Mushawara, The Consultative Body:
Samastha’s supreme body, including the working committee, is called Mushawara, and it is consisted of 40 eminent scholars of the time who are drawn purely on the basis of their scholarship in Islam, religious piety, faithfulness and devoutness. The word Mushawara, consultation, is drawn from the Quranic order to seek scholarly advices in matters. From its inception Samastha often convenes the Mushawara meeting to discuss various issues concerning the religion and community, and almost all the meeting deal with a host of questions received from across the state and from outside where Malayali Muslims reside seeking Fatwas on a variety of issues. Later Samastha formed a Fatwa Committee from within the Mushawara to specially look in to the increasing queries on religious issues.

 
Presently the office bearers are:
Kalambadi Muhammad Musliar. (President)
C. Koyakkutty Musliyar (Vice President)
Cherussery Zainudheen Musliar. (General Secretary)
Kotta Abdul Qadir Musliar. (Secretary)
Sayid Hyder Al;i Shihab Tangal. (Treasurer)

Registration:
 Samastha was officially registered on November 14, 1934, as the government approved its bylaw, which was agreed upon after deep and wide scholarly discussions held in various Mushawara meets and in consultation with law experts. It promulgated the propagation of true Islam, impart of religious education and activities against superstitions and un-Islamic traditions as its primary and supreme objectives.

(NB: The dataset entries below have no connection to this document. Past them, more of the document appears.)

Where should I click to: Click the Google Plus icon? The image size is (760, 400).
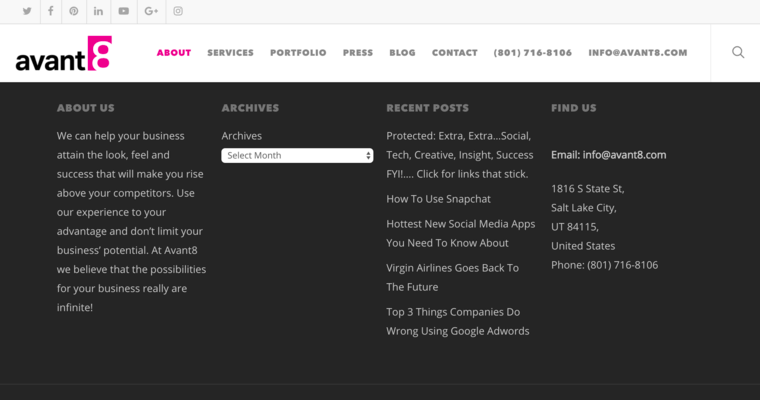pos(151,12)
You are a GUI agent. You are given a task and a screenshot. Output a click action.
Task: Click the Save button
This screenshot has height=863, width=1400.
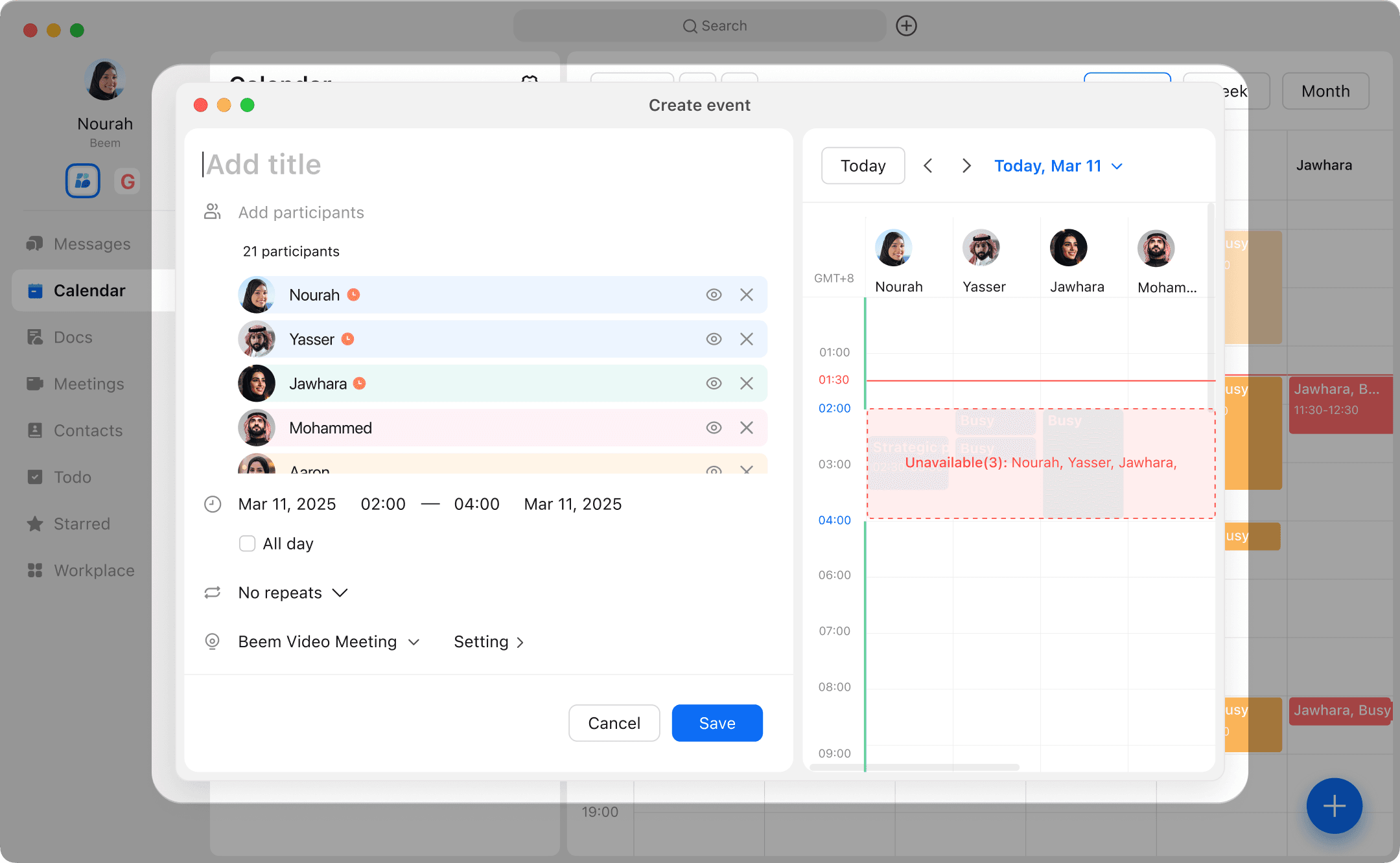click(717, 723)
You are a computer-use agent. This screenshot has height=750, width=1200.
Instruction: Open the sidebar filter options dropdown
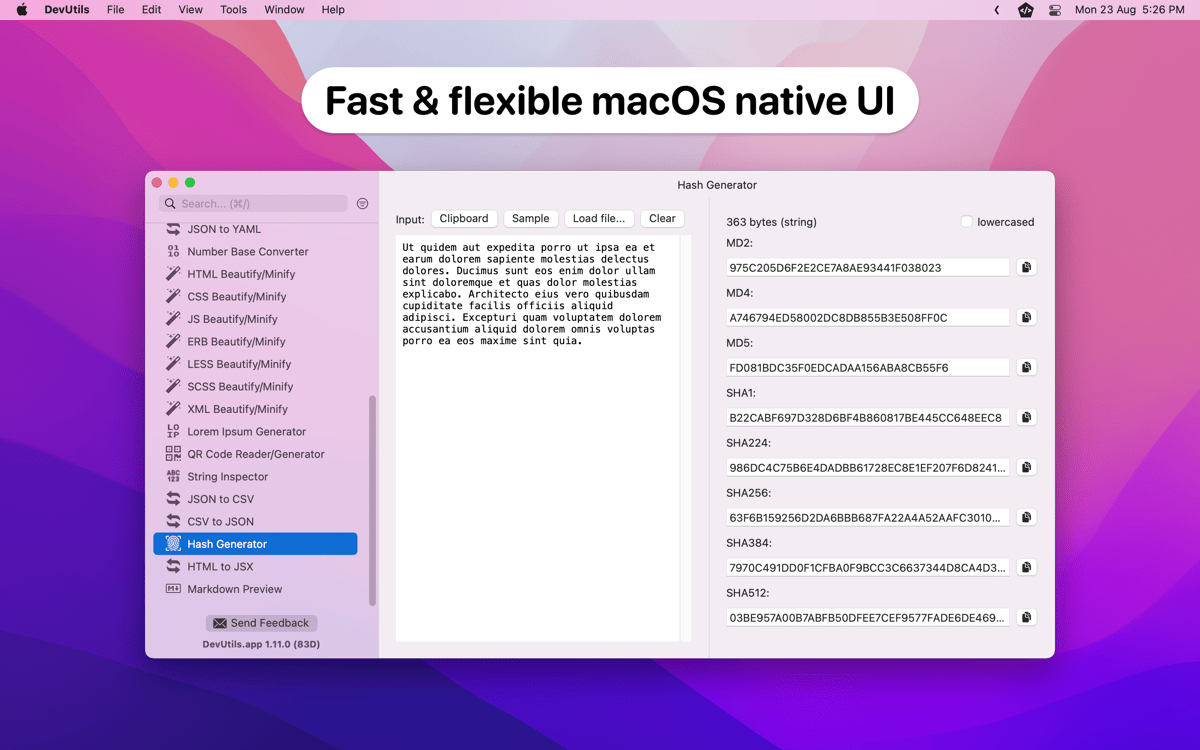pos(362,204)
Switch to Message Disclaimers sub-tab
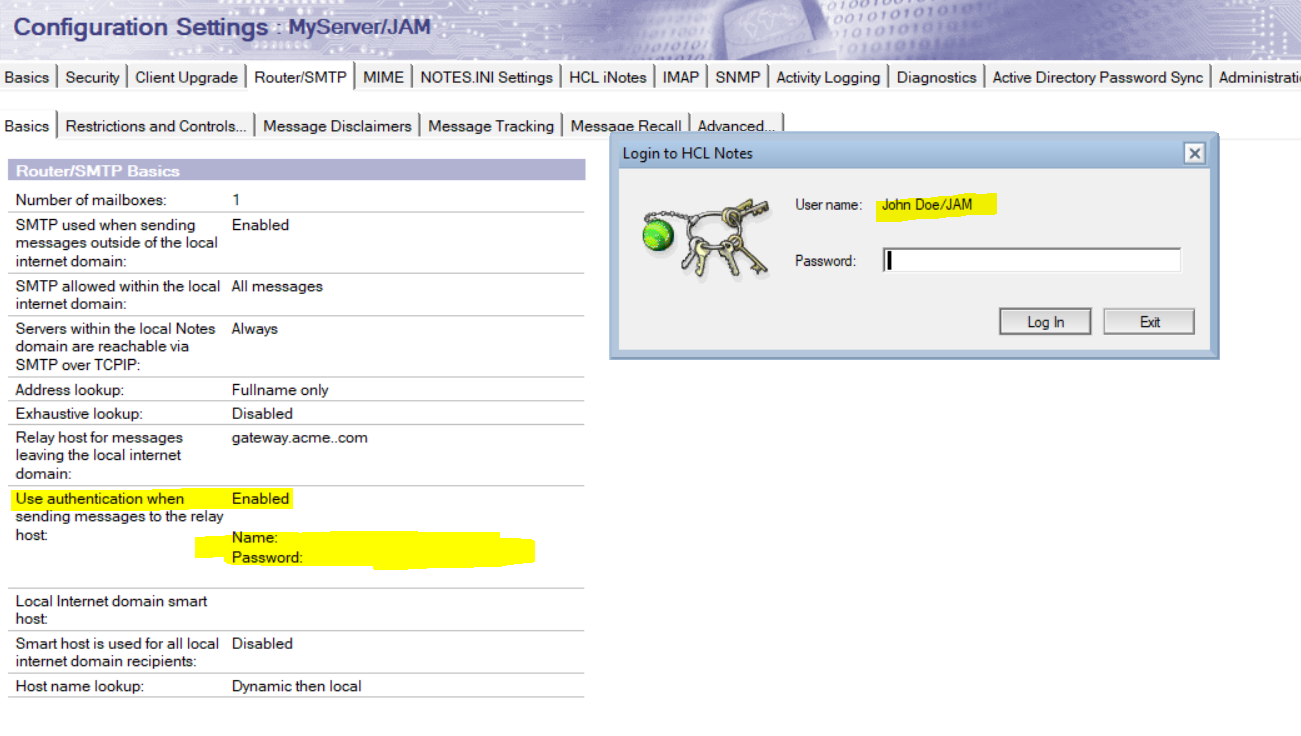 [337, 126]
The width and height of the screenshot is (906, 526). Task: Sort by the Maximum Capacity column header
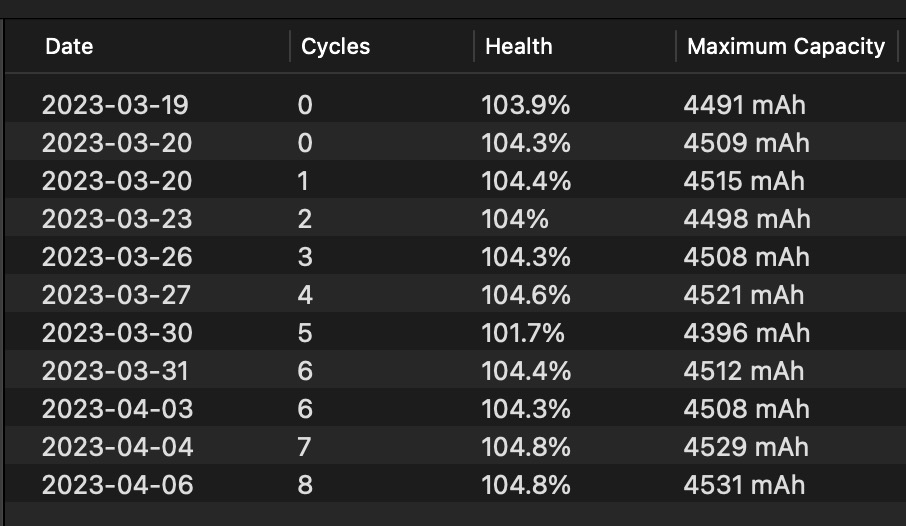786,46
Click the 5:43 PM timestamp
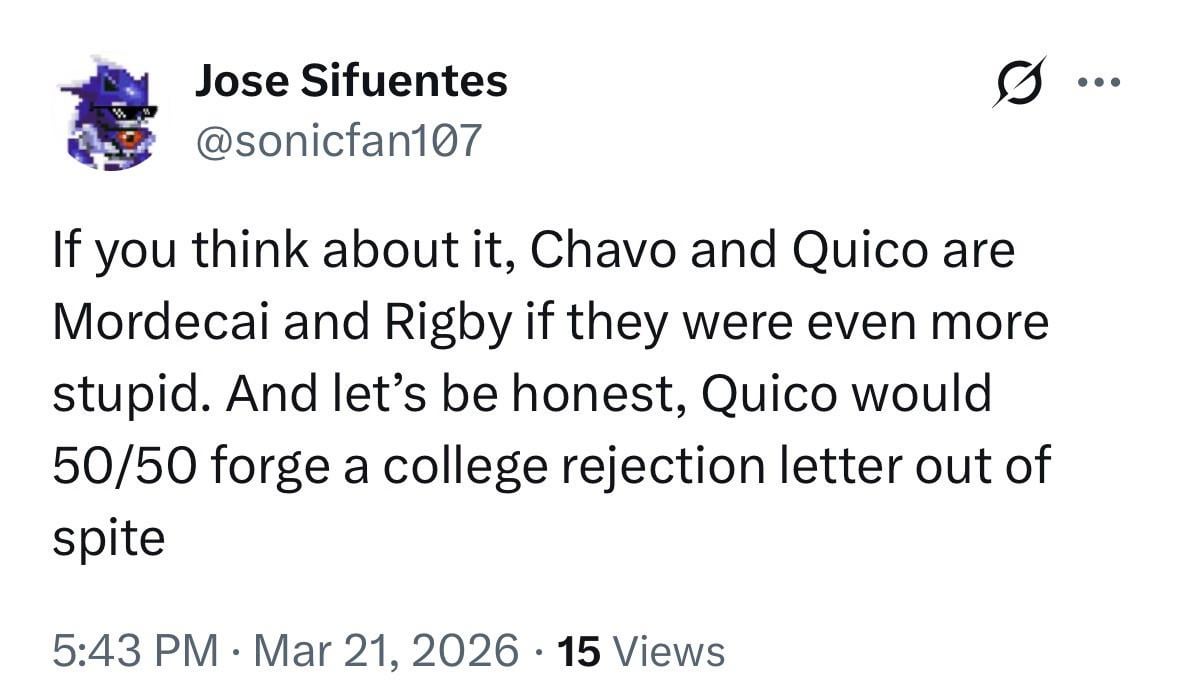This screenshot has width=1179, height=700. point(136,651)
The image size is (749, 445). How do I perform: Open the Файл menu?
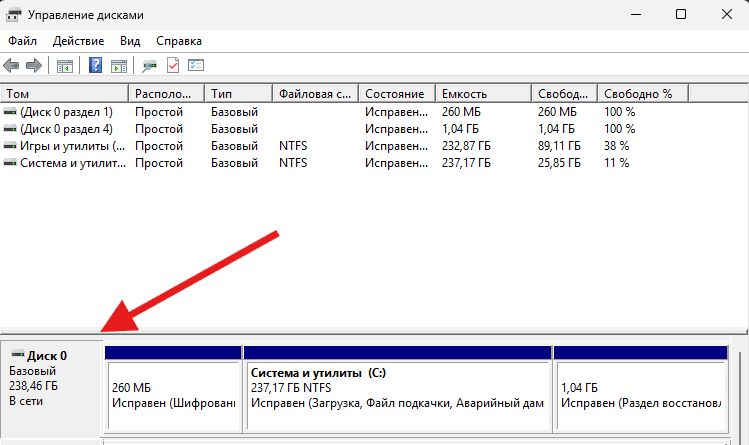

Its bylaw also included encouragement for secular education compatible with religious beliefs, and calls for religious tolerance, interfaith friendship, peaceful existence and national progress.

Aims And Objectives :
According to the bylaw, the main aims and objectives of the organisation are,
(a) To propagate and spread the rites and beliefs of Islam according to the real view of Ahlu Sunnah Wal-Jama’a,
(b) To legally prevent the organisations and campaigns which are against the rites and beliefs of Ahlu Sunnah Wal-Jama’a,
(c) To look after all rights and powers of Muslim community,
(d) To promote and encourage religious education and do the needful for the secular education that will be compatible with religious beliefs and culture,
(e) To work for the welfare and progress of the Muslim society in general by eliminating superstitions, anarchy, immorality and disunity.